[Data lines]
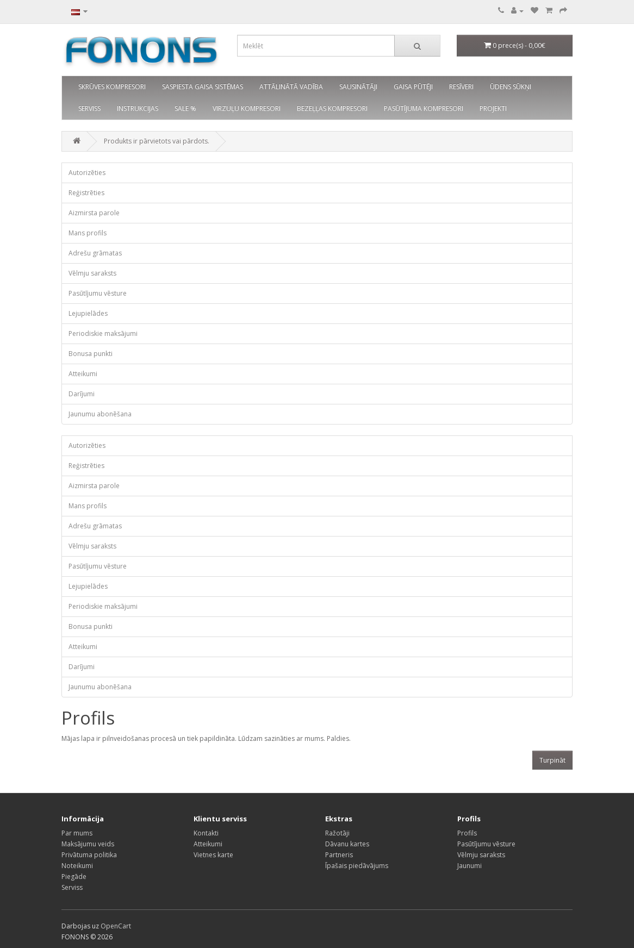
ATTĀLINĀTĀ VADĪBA (291, 86)
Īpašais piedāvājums (356, 865)
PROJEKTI (493, 108)
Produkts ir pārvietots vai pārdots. (156, 141)
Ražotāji (337, 833)
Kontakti (206, 833)
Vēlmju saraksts (92, 273)
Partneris (339, 854)
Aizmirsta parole (94, 212)
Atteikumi (83, 373)
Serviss (72, 887)
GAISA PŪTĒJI (413, 86)
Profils (467, 833)
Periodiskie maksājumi (103, 333)
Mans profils (88, 233)
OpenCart (116, 926)
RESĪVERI (461, 86)
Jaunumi (469, 865)
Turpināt (552, 760)
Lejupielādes (88, 313)
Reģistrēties (86, 192)
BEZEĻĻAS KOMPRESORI (332, 108)
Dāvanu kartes (347, 844)
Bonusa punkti (91, 353)
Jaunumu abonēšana (100, 414)
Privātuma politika (89, 854)
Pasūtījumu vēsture (98, 293)
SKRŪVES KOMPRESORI (112, 86)
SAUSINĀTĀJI (358, 86)
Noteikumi (77, 865)
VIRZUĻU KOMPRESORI (247, 108)
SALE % (185, 108)
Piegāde (73, 876)
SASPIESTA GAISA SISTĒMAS (202, 86)
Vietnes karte (213, 854)
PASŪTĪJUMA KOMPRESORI (423, 108)
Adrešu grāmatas (95, 253)
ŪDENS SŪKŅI (510, 86)
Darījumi (82, 393)
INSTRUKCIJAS (137, 108)
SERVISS (89, 108)
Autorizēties (87, 172)
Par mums (76, 833)
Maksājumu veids (87, 844)
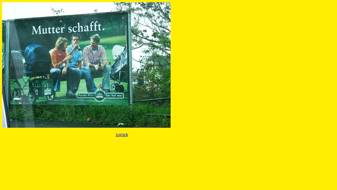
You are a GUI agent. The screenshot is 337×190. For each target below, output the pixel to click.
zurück (122, 134)
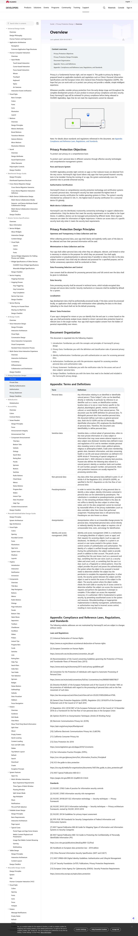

[Given instruction] Arrange the lines of the records above as a numbered list, leaving out blank lines and the pictures.

[Answer to the exercise]
1. ATTĀLINĀTĀ VADĪBA (291, 86)
2. Īpašais piedāvājums (356, 865)
3. PROJEKTI (493, 108)
4. Produkts ir pārvietots vai pārdots. (156, 141)
5. Ražotāji (337, 833)
6. Kontakti (206, 833)
7. Vēlmju saraksts (92, 273)
8. Partneris (339, 854)
9. Aizmirsta parole (94, 212)
10. Atteikumi (83, 373)
11. Serviss (72, 887)
12. GAISA PŪTĒJI (413, 86)
13. Profils (467, 833)
14. Periodiskie maksājumi (103, 333)
15. Mans profils (88, 233)
16. OpenCart (116, 926)
17. RESĪVERI (461, 86)
18. Jaunumi (469, 865)
19. Turpināt (552, 760)
20. Lejupielādes (88, 313)
21. Reģistrēties (86, 192)
22. BEZEĻĻAS KOMPRESORI (332, 108)
23. Dāvanu kartes (347, 844)
24. Bonusa punkti (91, 353)
25. Jaunumu abonēšana (100, 414)
26. Privātuma politika (89, 854)
27. Pasūtījumu vēsture (98, 293)
28. SKRŪVES KOMPRESORI (112, 86)
29. SAUSINĀTĀJI (358, 86)
30. Noteikumi (77, 865)
31. VIRZUĻU KOMPRESORI (247, 108)
32. SALE % (185, 108)
33. Piegāde (73, 876)
34. SASPIESTA GAISA SISTĒMAS (202, 86)
35. Vietnes karte (213, 854)
36. PASŪTĪJUMA KOMPRESORI (423, 108)
37. Adrešu grāmatas (95, 253)
38. ŪDENS SŪKŅI (510, 86)
39. Darījumi (82, 393)
40. INSTRUKCIJAS (137, 108)
41. SERVISS (89, 108)
42. Autorizēties (87, 172)
43. Par mums (76, 833)
44. Maksājumu veids (87, 844)
45. You are a GUI agent. The screenshot is 337×190. For each target below, output the pixel to click.
46. zurück (122, 134)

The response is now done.